Com o passar das décadas, a empresa se expandiu de forma impressionante. Entre os anos 1940 e 1960, atingiu seu auge, tornando-se referência nacional e internacional. A Cimo chegou a mobiliar residências, escolas, teatros, cinemas e repartições públicas em todo o Brasil, consolidando seu nome no mercado.
Além da grande escala de produção, a empresa também se destacou pela inovação. Técnicas como a curvatura da madeira a vapor e a fabricação de compensados colocaram a indústria à frente de seu tempo. O crescimento resultou ainda na geração de milhares de empregos, fazendo da Cimo a maior empregadora da história de Rio Negrinho.
A expansão levou a empresa a instalar unidades em diferentes estados brasileiros, transformando-a em um verdadeiro complexo industrial. Mesmo assim, o município catarinense sempre permaneceu como um dos principais centros da produção.
No entanto, a partir da década de 1970, a empresa começou a enfrentar dificuldades, influenciada por mudanças no mercado e desafios administrativos. Em 1982, após décadas de protagonismo, a falência foi decretada, marcando o fim de um importante ciclo da indústria nacional.

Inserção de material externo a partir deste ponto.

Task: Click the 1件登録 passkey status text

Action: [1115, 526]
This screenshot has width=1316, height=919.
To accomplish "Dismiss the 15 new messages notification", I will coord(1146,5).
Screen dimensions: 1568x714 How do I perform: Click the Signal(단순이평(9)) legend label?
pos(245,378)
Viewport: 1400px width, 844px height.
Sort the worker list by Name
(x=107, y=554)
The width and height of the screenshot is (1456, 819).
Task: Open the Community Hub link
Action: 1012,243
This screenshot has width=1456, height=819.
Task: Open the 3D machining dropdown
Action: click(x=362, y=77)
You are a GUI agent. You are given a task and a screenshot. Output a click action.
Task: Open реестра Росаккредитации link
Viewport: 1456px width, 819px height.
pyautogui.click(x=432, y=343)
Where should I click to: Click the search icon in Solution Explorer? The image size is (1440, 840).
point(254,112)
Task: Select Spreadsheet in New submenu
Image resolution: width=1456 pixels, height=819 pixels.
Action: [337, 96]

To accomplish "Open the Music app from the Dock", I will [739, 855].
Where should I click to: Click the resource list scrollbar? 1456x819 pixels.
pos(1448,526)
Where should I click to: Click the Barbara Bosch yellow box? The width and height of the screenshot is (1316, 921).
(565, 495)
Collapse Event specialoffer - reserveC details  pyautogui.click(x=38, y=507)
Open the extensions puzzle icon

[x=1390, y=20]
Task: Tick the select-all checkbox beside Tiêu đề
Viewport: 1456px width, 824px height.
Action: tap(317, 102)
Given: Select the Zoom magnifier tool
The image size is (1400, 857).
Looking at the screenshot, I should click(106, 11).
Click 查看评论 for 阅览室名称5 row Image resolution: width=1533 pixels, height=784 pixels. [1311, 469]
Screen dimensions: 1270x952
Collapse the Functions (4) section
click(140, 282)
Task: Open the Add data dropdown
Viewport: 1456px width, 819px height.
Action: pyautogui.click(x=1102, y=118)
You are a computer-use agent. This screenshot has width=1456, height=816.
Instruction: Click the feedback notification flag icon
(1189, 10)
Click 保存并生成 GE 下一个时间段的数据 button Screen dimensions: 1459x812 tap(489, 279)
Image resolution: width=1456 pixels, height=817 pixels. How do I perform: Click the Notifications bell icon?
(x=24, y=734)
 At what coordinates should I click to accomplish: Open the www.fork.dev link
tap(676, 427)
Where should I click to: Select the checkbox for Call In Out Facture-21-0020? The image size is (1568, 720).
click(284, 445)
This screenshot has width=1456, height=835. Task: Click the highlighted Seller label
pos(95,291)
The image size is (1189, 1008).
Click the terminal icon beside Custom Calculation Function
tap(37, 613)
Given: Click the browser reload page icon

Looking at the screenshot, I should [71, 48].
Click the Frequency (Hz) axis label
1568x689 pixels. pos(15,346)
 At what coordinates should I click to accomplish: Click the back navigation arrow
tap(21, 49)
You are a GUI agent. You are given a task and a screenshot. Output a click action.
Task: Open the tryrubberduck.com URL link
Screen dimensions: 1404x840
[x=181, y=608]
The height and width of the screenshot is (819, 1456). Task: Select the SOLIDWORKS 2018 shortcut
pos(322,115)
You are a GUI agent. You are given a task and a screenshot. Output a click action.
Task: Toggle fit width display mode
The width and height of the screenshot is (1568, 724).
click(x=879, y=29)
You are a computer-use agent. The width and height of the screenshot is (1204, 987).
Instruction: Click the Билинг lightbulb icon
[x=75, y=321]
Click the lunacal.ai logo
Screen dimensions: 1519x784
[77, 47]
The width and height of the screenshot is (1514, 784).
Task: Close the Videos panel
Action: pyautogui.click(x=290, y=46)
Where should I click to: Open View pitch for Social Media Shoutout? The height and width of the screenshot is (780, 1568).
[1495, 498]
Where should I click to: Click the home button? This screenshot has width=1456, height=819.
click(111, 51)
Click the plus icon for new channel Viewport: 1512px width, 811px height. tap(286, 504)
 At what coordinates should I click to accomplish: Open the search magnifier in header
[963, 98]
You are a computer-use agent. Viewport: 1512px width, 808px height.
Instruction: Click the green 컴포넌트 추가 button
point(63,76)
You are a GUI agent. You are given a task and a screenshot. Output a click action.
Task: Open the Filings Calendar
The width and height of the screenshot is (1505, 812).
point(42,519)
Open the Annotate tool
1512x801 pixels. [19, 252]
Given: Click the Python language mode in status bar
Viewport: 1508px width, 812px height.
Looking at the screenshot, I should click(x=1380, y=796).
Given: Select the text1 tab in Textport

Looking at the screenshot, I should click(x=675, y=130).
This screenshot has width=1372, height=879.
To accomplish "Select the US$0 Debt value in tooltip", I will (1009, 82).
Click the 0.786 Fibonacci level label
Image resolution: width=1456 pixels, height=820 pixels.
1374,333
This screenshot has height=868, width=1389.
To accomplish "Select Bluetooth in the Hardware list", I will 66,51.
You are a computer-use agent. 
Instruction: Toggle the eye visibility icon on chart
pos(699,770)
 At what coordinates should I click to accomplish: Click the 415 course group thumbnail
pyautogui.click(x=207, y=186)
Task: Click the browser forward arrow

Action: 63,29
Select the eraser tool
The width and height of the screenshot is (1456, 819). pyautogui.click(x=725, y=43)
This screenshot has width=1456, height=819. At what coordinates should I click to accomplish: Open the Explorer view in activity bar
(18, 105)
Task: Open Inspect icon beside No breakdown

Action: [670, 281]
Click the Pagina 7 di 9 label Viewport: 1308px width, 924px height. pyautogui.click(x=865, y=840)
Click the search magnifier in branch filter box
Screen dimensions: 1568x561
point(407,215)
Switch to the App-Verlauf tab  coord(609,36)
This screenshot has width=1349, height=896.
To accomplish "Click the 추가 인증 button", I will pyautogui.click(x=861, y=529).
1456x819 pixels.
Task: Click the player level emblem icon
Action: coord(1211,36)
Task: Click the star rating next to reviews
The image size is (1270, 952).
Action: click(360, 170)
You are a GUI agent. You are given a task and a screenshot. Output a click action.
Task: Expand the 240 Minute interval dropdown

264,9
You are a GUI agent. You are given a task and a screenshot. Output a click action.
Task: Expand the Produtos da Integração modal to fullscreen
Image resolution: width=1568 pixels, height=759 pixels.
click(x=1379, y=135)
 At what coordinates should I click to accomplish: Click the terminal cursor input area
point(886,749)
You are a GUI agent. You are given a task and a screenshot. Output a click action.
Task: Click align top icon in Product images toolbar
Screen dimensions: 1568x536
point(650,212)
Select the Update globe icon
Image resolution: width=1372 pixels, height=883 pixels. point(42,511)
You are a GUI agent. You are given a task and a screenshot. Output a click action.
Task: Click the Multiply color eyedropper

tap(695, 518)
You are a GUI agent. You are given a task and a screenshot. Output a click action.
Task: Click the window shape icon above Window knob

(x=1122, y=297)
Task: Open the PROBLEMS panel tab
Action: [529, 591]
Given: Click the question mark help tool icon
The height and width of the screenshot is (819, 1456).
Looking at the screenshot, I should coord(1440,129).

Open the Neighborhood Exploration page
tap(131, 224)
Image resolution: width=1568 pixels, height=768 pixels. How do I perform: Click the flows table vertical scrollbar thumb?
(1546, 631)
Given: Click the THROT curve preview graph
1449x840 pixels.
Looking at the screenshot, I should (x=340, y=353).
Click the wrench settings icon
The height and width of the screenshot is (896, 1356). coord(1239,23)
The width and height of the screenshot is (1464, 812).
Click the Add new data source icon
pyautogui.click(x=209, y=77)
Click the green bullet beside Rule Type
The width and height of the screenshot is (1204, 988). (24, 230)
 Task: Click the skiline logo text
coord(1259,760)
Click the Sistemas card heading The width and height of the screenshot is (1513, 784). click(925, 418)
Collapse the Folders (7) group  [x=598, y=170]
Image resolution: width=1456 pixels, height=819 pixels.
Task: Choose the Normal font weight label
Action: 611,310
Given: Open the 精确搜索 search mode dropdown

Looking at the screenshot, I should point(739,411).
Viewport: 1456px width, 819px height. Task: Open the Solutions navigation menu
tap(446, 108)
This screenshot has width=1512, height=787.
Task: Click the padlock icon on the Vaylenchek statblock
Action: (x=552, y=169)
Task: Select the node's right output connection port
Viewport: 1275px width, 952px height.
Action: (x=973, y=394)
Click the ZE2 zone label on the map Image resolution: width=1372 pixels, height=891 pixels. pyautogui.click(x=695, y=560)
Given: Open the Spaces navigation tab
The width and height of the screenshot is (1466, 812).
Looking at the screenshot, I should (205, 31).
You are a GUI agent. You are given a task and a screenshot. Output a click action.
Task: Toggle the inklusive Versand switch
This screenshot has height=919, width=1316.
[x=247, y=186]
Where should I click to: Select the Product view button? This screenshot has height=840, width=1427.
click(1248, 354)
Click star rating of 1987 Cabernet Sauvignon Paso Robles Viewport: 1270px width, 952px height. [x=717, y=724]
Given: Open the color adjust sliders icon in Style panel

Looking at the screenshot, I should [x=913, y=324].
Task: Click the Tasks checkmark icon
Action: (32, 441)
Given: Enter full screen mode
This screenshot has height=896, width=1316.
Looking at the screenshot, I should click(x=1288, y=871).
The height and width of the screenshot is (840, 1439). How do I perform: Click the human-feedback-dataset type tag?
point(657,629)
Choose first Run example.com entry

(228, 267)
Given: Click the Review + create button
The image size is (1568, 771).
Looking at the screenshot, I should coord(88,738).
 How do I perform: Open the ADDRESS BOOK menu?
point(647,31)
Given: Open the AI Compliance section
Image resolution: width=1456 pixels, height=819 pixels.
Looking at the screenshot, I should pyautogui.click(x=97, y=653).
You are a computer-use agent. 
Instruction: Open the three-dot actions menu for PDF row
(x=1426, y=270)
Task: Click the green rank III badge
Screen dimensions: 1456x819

Mais do que uma indústria, a Móveis Cimo representa um capítulo fundamental da identidade cultural e econômica de Rio Negrinho, deixando uma herança que atravessa gerações.
Apesar disso, o legado da Móveis Cimo permanece vivo em Rio Negrinho. Estruturas históricas, como a famosa chaminé da antiga fábrica, ainda existem e se mantêm como um importante símbolo do passado industrial do município. Além disso, muitas famílias da cidade mantêm vínculos com a história da empresa, e seus móveis seguem valorizados até hoje, reconhecidos pela qualidade e design.

O legado da Móveis Cimo permanece vivo em Rio Negrinho.